**WHAT YOU HAVE TO DO**
Please output the line that contains "Task: Toggle Guest Create Views permission" and all later lines of the material, exactly, through the end.

══════

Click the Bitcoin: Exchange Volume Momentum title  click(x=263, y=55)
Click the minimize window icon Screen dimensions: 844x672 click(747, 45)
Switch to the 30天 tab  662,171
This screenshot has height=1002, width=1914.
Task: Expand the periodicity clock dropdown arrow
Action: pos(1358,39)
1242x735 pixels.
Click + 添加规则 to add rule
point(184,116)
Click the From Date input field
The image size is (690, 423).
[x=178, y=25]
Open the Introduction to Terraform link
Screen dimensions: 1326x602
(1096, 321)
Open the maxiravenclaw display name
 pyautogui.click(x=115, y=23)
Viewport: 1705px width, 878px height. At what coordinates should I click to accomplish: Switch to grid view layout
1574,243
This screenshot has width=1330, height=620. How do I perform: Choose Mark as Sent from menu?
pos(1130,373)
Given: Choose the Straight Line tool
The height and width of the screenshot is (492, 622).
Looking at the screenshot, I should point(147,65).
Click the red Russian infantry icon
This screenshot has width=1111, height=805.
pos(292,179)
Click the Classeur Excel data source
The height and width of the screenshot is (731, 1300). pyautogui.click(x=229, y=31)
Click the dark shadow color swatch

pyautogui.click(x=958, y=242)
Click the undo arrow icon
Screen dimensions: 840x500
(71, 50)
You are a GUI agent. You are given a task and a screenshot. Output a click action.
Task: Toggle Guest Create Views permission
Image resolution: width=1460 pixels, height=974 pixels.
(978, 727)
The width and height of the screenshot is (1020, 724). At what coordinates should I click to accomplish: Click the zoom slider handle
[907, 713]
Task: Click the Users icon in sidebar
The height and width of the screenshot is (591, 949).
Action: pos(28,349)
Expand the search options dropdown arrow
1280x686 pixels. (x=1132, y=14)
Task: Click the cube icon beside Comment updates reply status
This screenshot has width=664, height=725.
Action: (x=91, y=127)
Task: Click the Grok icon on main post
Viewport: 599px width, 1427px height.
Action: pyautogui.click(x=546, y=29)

══════

**OUTPUT OF THE EXERCISE**
Task: Toggle Guest Create Views permission
Image resolution: width=1460 pixels, height=974 pixels.
(978, 727)
The width and height of the screenshot is (1020, 724). At what coordinates should I click to accomplish: Click the zoom slider handle
[907, 713]
Task: Click the Users icon in sidebar
The height and width of the screenshot is (591, 949).
Action: pos(28,349)
Expand the search options dropdown arrow
1280x686 pixels. (x=1132, y=14)
Task: Click the cube icon beside Comment updates reply status
This screenshot has width=664, height=725.
Action: (x=91, y=127)
Task: Click the Grok icon on main post
Viewport: 599px width, 1427px height.
Action: pyautogui.click(x=546, y=29)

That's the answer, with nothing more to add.